Researchers have demonstrated a new class of GPU-based Rowhammer attack, dubbed GPUBreach, that goes beyond data corruption and achieves full system compromise, including root-level access.
GPUBreach shows that modern GPUs can be leveraged as a stepping stone for CPU privilege escalation even when standard protections like IOMMU are enabled.
The research was conducted by researchers at the University of Toronto and is scheduled to be presented at the 47th IEEE Symposium on Security & Privacy (Oakland 2026). The team disclosed their findings to NVIDIA on November 11, 2025, and later informed major cloud providers, including Google, AWS, and Microsoft. Google acknowledged the severity of the issue by awarding a bug bounty, while NVIDIA indicated it may update its existing Rowhammer advisory to reflect these findings.
How GPUBreach works
GPUBreach exploits Rowhammer-induced bit flips in GDDR6 memory to corrupt GPU page tables. While earlier work, such as GPUHammer, demonstrated that such bit flips could degrade machine learning model accuracy, this research shows that carefully targeted corruption of page table entries (PTEs) can yield arbitrary read and write access across GPU memory. This enables attackers to manipulate memory across processes and ultimately gain control over GPU execution contexts.

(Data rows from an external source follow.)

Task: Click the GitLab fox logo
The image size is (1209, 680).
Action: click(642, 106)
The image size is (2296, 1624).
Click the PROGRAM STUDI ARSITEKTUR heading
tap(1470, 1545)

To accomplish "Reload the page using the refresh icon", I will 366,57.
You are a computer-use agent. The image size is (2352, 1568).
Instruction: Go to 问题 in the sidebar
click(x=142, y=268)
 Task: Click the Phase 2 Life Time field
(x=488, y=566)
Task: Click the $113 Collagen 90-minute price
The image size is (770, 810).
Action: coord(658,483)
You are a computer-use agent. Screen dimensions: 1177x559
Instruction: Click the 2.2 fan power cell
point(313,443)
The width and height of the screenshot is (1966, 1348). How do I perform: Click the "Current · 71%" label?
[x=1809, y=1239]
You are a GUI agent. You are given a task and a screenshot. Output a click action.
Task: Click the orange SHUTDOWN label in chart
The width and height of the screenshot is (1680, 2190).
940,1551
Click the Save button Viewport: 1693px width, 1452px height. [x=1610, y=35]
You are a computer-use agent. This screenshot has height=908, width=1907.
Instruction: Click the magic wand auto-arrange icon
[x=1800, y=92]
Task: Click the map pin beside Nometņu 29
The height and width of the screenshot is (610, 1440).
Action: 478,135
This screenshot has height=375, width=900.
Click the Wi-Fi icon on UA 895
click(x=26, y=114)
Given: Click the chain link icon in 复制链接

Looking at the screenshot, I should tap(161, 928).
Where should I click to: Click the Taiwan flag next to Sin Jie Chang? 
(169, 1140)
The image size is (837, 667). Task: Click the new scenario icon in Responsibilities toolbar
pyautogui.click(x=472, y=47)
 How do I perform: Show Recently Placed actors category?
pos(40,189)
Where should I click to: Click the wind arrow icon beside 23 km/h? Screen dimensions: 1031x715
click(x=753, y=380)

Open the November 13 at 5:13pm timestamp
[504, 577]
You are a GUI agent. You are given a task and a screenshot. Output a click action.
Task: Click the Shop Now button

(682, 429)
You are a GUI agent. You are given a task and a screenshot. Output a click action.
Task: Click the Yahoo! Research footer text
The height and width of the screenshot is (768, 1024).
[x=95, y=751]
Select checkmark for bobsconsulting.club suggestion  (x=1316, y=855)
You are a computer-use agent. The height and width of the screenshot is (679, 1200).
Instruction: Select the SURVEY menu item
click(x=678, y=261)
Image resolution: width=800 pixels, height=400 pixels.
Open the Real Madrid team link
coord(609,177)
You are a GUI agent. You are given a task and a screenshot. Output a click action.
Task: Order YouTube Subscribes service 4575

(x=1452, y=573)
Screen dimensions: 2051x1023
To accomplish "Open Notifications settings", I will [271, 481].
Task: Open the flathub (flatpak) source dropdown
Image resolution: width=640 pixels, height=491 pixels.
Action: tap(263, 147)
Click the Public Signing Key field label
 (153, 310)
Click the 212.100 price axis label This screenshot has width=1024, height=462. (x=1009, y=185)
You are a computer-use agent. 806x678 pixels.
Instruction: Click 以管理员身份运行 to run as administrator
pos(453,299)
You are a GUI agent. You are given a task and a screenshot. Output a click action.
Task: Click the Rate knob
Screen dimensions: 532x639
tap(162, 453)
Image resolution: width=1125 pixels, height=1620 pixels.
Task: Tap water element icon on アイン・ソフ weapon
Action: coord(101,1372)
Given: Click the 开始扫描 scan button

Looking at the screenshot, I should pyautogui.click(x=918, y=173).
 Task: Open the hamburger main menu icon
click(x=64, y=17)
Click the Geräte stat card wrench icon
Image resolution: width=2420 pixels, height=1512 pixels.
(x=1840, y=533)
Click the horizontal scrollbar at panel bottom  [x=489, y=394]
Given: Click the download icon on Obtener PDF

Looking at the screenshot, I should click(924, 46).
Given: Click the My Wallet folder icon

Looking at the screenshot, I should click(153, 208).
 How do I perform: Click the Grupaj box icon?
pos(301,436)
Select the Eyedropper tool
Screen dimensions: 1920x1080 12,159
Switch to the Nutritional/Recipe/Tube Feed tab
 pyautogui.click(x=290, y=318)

The researchers overcame several technical barriers to make the attack reliable. By reverse-engineering NVIDIA’s driver behavior, they identified how GPU page tables are allocated in contiguous 2-MB regions. They then developed allocation strategies using Unified Virtual Memory (UVM) to densely populate these regions and used a timing side-channel to precisely position page tables near vulnerable memory rows. Once a single bit flip alters a page table entry, attackers can redirect memory mappings and seize control of their own page tables.
The study evaluated the attack against NVIDIA RTX A6000 GPU, a high-end workstation-class device widely used in AI and compute-heavy workloads.
Beyond GPU-level compromise, GPUBreach introduces a critical escalation path to the CPU. By abusing GPU DMA capabilities, specifically through manipulated PTE “aperture bits,” the compromised GPU can write to CPU memory regions explicitly allowed by the IOMMU, such as driver-managed buffers. The attack then targets memory-safety vulnerabilities in the NVIDIA kernel driver, triggering out-of-bounds writes and ultimately achieving an arbitrary kernel write primitive. This chain allows attackers to spawn a root shell on the host system without disabling IOMMU, a protection widely recommended and deployed to mitigate DMA attacks.
The researchers demonstrated several real-world impacts of their technique. These include extracting secret keys from NVIDIA’s cuPQC post-quantum cryptography library when keys reside in GPU memory, stealthily degrading machine learning model accuracy by modifying low-level cuBLAS instructions, and leaking sensitive large language model (LLM) weights. Notably, the attack enables cross-process data access in shared GPU environments, raising concerns for multi-tenant cloud deployments.
Mitigating this class of attacks remains challenging. Enabling ECC (Error-Correcting Code) memory on supported GPUs can help detect or correct some bit flips, and NVIDIA recommends doing so on server-grade hardware like the RTX A6000. However, ECC is not foolproof, particularly against multi-bit flips, and is unavailable on most consumer GPUs. Currently, no comprehensive mitigations exist for desktop and laptop systems.